One of the more striking differences between Mario and Donkey Kong is that the gorilla still carries the swagger of an ex-villain with him. He barges, charges and pummels his way through his levels, he's a friend to the hit-pause and the shoulder slam, and his Yoshi stand-in - for the few glorious moments that you generally get to enjoy him - is a grubby little rhino who looks like he might have spent some serious time in the big house. Donkey Kong games feel heavier than Mario games - slower when turning, deadlier when they've picked up momentum. The art's a touch less charming, but to make up for that you get a world of taut drum skins ripe for pounding, hobbling crabs ripe for pounding and, well, anything else that could conceivably be made ripe for pounding, really.

I assume the 3DS is taking a bit of a pounding itself with this latest version of 2010's Wii platformer, but new developers Monster Games have handled what's essentially an expanded port with intelligence. Textures aren't quite what they used to be, but the frame-rate never falters, and while neither the weirdly sleepy circle pad or the d-pad offers a truly ideal means of chucking Nintendo's angry gorilla around, they both allow for just enough precision to keep you happy. Besides, to balance that out you get to enjoy the fact that the original game's irritating shake controls have been replaced with face buttons when it comes to the likes of rolling about or smacking downed bosses into oblivion.

Bosses can be tough, but there are no real classics.

As for the 3D, that's both blessing and curse with a game like this. Donkey Kong Country Returns was always going to lend itself to the depth treatment on a purely aesthetic level, with its endless barrel-hopping between chunky 2D planes and the pleasure its art team takes in sending foliage scudding past in the foreground or allowing volcanoes to erupt in the far distance. The implementation is typically assured, and it definitely adds a thrill to the game's early levels. It's still stereoscopic 3D, though - and that means you have to keep yourself within a viewing sweet spot while rattling through some worryingly hectic gauntlets. Donkey Kong may ultimately be a little too fast-paced, a little too exacting, to allow you to keep the slider turned up for absolutely everything it chucks at you.

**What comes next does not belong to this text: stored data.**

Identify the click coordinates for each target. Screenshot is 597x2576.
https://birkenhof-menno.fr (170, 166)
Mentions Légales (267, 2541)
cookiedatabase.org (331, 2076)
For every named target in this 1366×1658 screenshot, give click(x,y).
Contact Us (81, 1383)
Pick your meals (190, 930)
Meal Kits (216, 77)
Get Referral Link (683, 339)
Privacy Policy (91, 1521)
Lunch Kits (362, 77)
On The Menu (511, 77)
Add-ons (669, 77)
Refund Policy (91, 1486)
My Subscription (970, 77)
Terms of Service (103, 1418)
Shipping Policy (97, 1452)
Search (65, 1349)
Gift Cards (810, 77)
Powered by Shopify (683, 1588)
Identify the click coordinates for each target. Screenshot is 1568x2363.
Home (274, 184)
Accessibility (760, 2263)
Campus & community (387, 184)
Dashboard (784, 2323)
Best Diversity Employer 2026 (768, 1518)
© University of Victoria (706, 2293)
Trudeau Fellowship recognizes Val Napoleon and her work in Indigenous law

And it still chucks a surprising amount at you. Retro's Wii game wasn't just varied and exciting, it could be truly nasty at times, and it's lost none of its wonderful bite here. The original campaign's just as cruel as it always was, then, but you now also have the option to experience its treats via a second mode that gives you extra hearts from the off. There are even a few new one-shot items to buy that grant you nice things like stronger carts, or that save you from the odd plummet into space. It's a smart way of approaching difficulty.

Even then, it's quite a challenge to stay alive. Retro's not quite as good at hiding its reliance on the Big Book of Platform Game Ideas as the team at EAD Tokyo, but while its levels easily conform to type, the types are all elegantly handled. There's the bit where you're chased by stuff, the bit where everything's falling down, the bit where platforms rise and fall in lava and the bit where you have to navigate fire-breathing dinosaurs. The game's actually at its most entertaining when it's on rails - give Retro a mine cart and they make it sing, possibly because none of the gorilla's standard offensive moves are quite as satisfying as their animations would suggest.

You'll need those extra hearts.

Monster, meanwhile, has added eight all-new levels to slot into the original game's Golden Temple finale. Themed around the lands you've travelled through up to this point, they wisely opt to avoid piling on 3D tricks in favour of ratcheting up the overall challenge even further. There's some brilliant stuff back here, in fact, with my favourite entry blending spike walls, timer switches and disappearing platforms to ludicrously evil effect. Even if it wasn't designed by Retro, it matches the quality of Retro's work - it's just a shame you have to wait to the very end of the adventure to access it.

Local co-op returns as well, although as it requires two copies of the game, your chances of seeing it in the wild are probably up there with your chances of seeing a real gorilla wearing a tie and navigating a pulley-system puzzle. The game's precise nature ultimately encourages a solo approach anyway, if you ask me. Donkey Kong Country Returns is a game about falling off things, goring yourself on things, squashing yourself under things and occasionally being eaten by things. So it was in 2010, and so it is now. There are worse ways to spend a weekend.